A brief thought about Arrival
Like more than half of its audience, I’ve been thoroughly hung up on the film Arrival since seeing it at the cinema a few weeks ago. It’s an incredibly haunting piece of cinema and is probably going to be one of my favourite films of the year, if not longer.
Ian Donnelly: Language is the first weapon drawn in a conflict. Dr. Louise Banks: That’s quite a greeting. Ian Donnelly: Yeah, well, you wrote it.
I’ve been thinking particularly about the moment where Louise (Amy Adams) is talking about the way different countries are engaging with the aliens in ‘their’ shells and mentions that the Chinese are playing mah-jongg with them. The fact the way we communicate with each other and the language we use has an effect on any relationship is a key theme of the film - and at that moment Louise is talking about how one relationship is being built in a language of war: tension, winners and losers. The contrast within the film is with Louise’s empathetic approach to learning the alien language, and ultimately their way of seeing the world. It’s with her willingness to fundamentally rewire herself by - in the film’s imagery - literally entering a sliver of another world.
This whole idea has hit, tangentally, at the bit of my life that thinks about how we talk about religious belief. In particuar it’s got me thinking about the ways in which we articulate what we belief and define what it means to be a believer of a particular faith. Arrival reminded me that the way we believe and think and talk about that belief depends hugely upon the language we have at our disposal. It also reminded me and that overcoming those differences takes deliberate effort and will change us and the way we see the world, probably irrevocably.

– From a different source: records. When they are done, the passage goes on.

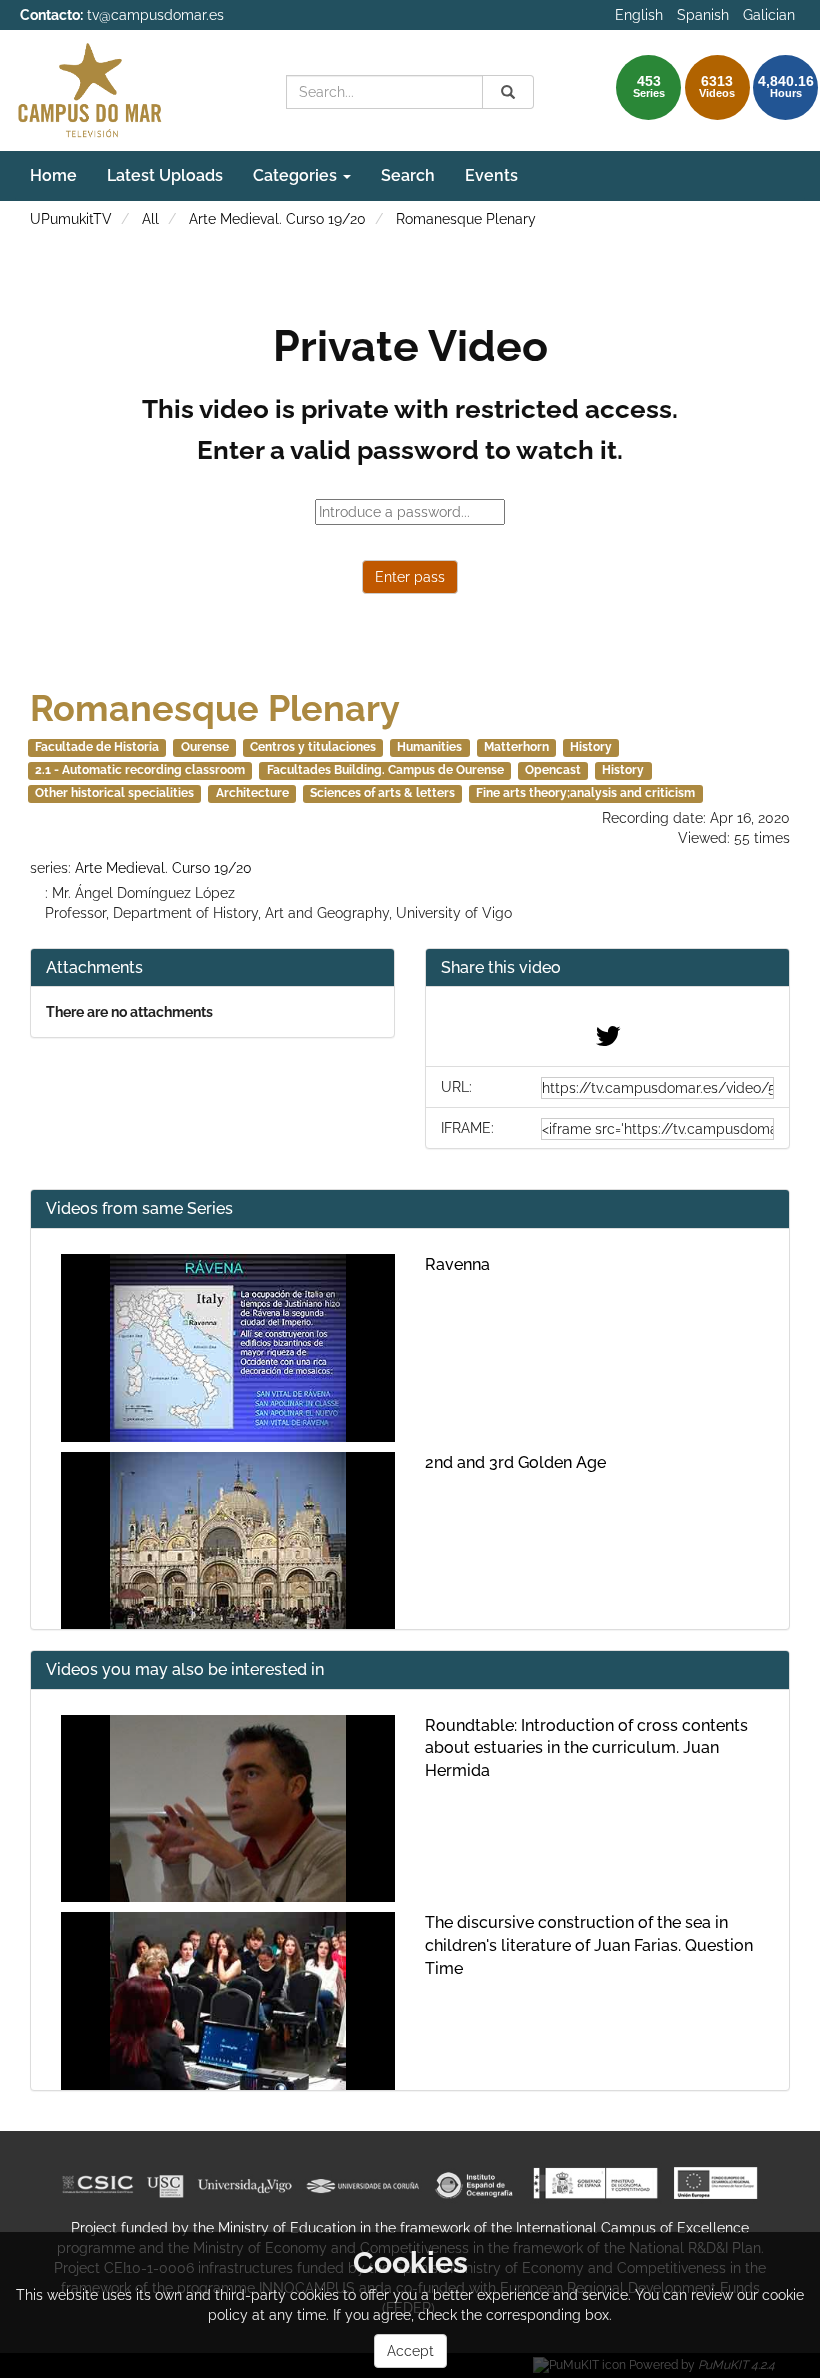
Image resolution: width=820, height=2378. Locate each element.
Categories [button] (297, 175)
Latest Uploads (165, 175)
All (150, 219)
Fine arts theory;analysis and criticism (585, 793)
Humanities (429, 747)
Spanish (703, 15)
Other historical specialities (114, 793)
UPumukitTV (71, 219)
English (639, 15)
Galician (769, 15)
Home (53, 175)
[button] (607, 968)
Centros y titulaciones (313, 747)
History (591, 747)
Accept (410, 2351)
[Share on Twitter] (608, 1041)
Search (408, 175)
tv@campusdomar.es (155, 15)
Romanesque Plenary (466, 219)
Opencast (553, 770)
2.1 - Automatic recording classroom (140, 770)
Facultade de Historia (97, 747)
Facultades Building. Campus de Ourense (385, 770)
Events (491, 175)
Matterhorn (516, 747)
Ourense (205, 747)
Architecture (252, 793)
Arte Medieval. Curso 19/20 (277, 219)
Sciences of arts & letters (382, 793)
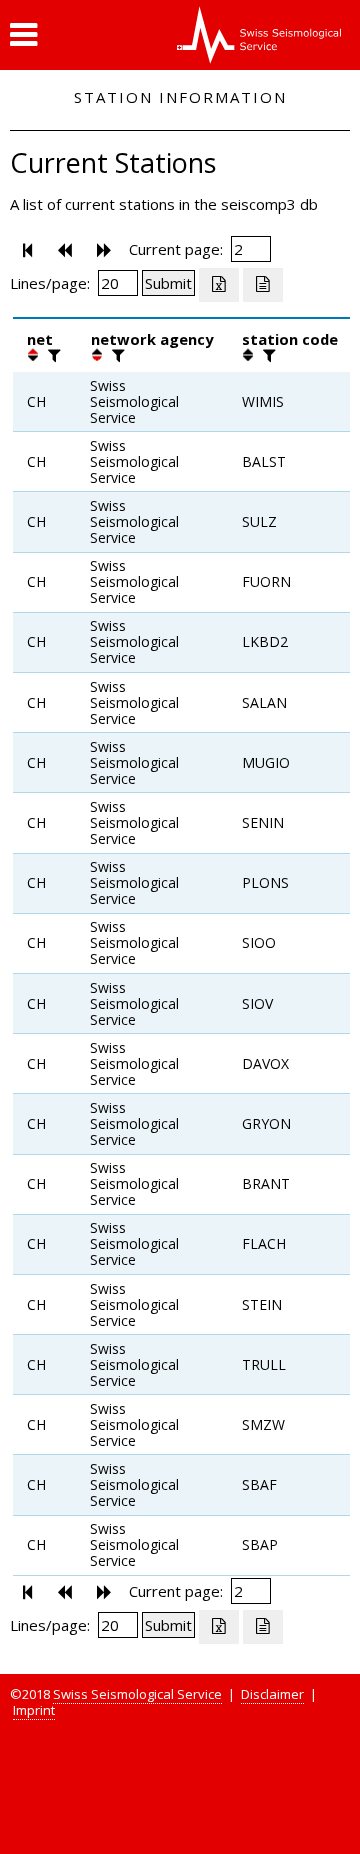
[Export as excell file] (219, 285)
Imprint (34, 1710)
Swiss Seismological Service (137, 1694)
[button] (23, 35)
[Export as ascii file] (263, 285)
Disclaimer (272, 1694)
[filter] (52, 355)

It hit a nerve, because I’ve been thinking about this formulation and articulation of belief in the context of conversations about beliefs within Christianity - which, you might have noticed, tend to get a little bit fraught at times. As so I’m musing thus:
how does any language shape the way we develop our beliefs and our ways of thinking about them and explaining them to others? (Send me your linguistics experts).
Given that it must, how then can anyone say with any certainty that they know the right beliefs (or right expression of beliefs) of any faith?
How thoroughly impossible must this be for Christianity - where, unless you’re fully fluent in Hebrew and New Testament Greek (and by this I do mean thinking as well as speaking), you are always working in translation - and thus at two removes from the Word?
There seems to be a human instinct to pursue truth and meaning - and to seek the security of certainty and right-ness about what you belief about the world and the way you live in it. And yet it rarely seems to lead to much other than division and exclusion - perhaps because we often literally can’t make the mental leaps required to jump the language barriers and we don’t want to try. Arrival suggests that doing so requires leaving the comfort of your own atmosphere to enter that of someone else.
Dr. Louise Banks: This is just a way to force us to work together for once. Agent Halpern: It’s more complicated than that. Dr. Louise Banks: How is it more complicated?